● **Exercise description**
Rewrite the records below, replacing "button" with "control" and keeping everything else unchanged. Leave out the pictures.

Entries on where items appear
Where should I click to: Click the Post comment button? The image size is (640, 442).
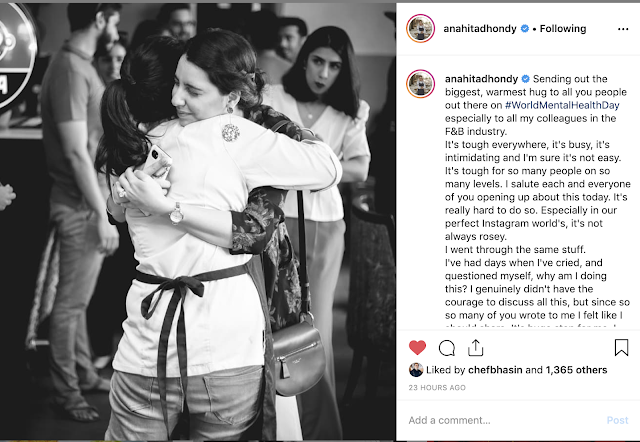[x=617, y=420]
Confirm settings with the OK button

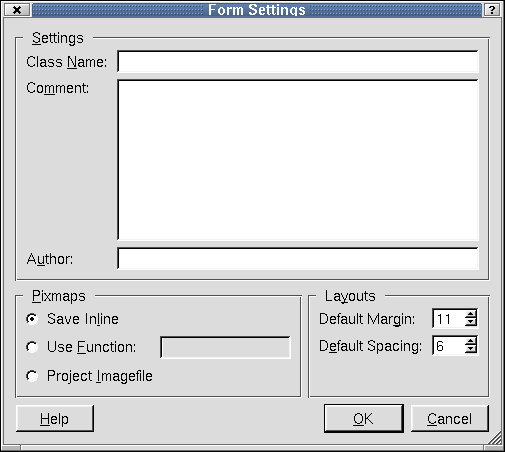(x=364, y=419)
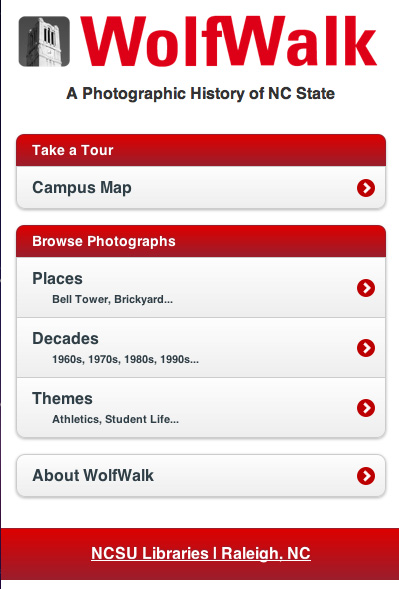Click the red arrow icon beside About WolfWalk

point(366,476)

● **The output**
Where should I click to: Click the Post comment control? The image size is (640, 442).
[x=617, y=420]
Confirm settings with the OK control

(x=364, y=419)
Click the red arrow icon beside About WolfWalk

point(366,476)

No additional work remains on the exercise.